(INSTRUCTIONS TO FOLLOW): Below are the records; give again exactly the line with "Screen dimensions: 639x408", the line with "Click the 0:11:47", and each line that lies between them, and nothing besides.
··· EXERCISE DATA ···
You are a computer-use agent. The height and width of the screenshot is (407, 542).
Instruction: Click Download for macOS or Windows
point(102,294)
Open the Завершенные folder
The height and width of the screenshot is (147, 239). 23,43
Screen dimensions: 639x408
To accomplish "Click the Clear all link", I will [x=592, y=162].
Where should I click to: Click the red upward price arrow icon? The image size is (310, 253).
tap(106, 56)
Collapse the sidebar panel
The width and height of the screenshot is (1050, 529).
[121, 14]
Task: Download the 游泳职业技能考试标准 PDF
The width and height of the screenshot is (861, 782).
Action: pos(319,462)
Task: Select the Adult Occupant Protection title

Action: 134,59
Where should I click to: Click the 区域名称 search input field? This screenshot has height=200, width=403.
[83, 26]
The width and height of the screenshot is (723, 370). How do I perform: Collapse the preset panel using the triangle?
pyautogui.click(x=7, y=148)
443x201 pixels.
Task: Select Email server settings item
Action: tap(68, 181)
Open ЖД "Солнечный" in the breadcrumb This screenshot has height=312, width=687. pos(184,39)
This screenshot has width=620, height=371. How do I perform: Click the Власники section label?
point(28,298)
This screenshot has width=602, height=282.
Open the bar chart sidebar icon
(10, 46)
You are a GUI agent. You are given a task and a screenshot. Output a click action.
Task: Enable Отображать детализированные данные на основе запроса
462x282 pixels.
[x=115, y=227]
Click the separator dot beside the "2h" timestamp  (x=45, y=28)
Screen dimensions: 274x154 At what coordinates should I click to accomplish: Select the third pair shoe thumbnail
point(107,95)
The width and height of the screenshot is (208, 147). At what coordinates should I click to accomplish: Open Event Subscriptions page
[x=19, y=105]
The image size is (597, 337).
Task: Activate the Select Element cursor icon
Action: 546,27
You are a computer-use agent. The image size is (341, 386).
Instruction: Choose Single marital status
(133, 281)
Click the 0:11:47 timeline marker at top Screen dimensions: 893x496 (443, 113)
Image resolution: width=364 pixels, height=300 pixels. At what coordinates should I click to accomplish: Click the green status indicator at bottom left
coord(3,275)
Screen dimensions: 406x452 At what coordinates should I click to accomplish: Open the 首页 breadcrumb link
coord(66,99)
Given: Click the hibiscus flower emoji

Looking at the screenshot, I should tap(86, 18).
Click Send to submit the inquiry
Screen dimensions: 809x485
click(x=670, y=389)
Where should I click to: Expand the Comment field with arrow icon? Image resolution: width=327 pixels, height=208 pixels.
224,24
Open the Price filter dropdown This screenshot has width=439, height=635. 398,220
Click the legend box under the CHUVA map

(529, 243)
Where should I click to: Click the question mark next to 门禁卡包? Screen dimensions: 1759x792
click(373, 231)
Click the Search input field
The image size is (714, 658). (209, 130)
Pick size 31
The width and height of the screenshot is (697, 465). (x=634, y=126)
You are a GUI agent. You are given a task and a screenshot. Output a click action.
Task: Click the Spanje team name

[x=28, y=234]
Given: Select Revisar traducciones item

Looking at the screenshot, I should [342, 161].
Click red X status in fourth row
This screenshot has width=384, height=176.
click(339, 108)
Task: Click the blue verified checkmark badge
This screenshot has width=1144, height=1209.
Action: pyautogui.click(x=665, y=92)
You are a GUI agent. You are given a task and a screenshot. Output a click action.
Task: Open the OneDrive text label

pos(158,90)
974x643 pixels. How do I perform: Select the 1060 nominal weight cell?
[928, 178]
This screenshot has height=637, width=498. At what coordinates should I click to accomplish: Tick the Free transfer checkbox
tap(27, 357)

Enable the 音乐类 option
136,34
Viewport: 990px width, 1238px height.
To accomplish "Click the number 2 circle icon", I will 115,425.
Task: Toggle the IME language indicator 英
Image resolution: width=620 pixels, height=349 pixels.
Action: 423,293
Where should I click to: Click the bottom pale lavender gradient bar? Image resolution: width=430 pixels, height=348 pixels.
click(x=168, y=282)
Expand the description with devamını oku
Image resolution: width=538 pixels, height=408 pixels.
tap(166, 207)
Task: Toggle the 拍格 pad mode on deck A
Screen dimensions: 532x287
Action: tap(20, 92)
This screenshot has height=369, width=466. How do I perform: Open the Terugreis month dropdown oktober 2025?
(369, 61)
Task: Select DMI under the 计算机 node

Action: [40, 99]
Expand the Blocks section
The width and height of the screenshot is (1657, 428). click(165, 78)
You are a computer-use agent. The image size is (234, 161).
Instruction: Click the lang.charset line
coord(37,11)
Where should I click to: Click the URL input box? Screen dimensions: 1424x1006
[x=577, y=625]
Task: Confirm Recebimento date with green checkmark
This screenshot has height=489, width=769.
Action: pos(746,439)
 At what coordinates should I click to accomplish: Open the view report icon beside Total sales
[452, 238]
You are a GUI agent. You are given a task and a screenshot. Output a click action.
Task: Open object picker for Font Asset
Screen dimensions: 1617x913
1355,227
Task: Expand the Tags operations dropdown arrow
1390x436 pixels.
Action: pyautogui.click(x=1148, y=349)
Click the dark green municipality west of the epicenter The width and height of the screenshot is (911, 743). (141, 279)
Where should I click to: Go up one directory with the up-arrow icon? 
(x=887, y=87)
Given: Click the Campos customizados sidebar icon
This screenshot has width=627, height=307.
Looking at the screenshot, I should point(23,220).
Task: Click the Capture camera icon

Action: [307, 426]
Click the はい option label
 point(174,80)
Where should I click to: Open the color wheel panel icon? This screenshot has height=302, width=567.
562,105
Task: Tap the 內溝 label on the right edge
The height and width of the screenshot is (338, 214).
···
(EXERCISE OUTPUT):
Screen dimensions: 639x408
To accomplish "Click the Clear all link", I will [x=592, y=162].
Where should I click to: Click the red upward price arrow icon? The image size is (310, 253).
tap(106, 56)
Collapse the sidebar panel
The width and height of the screenshot is (1050, 529).
[121, 14]
Task: Download the 游泳职业技能考试标准 PDF
The width and height of the screenshot is (861, 782).
Action: pos(319,462)
Task: Select the Adult Occupant Protection title

Action: 134,59
Where should I click to: Click the 区域名称 search input field? This screenshot has height=200, width=403.
[83, 26]
The width and height of the screenshot is (723, 370). How do I perform: Collapse the preset panel using the triangle?
pyautogui.click(x=7, y=148)
443x201 pixels.
Task: Select Email server settings item
Action: tap(68, 181)
Open ЖД "Солнечный" in the breadcrumb This screenshot has height=312, width=687. pos(184,39)
This screenshot has width=620, height=371. How do I perform: Click the Власники section label?
point(28,298)
This screenshot has width=602, height=282.
Open the bar chart sidebar icon
(10, 46)
You are a GUI agent. You are given a task and a screenshot. Output a click action.
Task: Enable Отображать детализированные данные на основе запроса
462x282 pixels.
[x=115, y=227]
Click the separator dot beside the "2h" timestamp  (x=45, y=28)
Screen dimensions: 274x154 At what coordinates should I click to accomplish: Select the third pair shoe thumbnail
point(107,95)
The width and height of the screenshot is (208, 147). At what coordinates should I click to accomplish: Open Event Subscriptions page
[x=19, y=105]
The image size is (597, 337).
Task: Activate the Select Element cursor icon
Action: 546,27
You are a computer-use agent. The image size is (341, 386).
Instruction: Choose Single marital status
(133, 281)
Click the 0:11:47 timeline marker at top Screen dimensions: 893x496 (443, 113)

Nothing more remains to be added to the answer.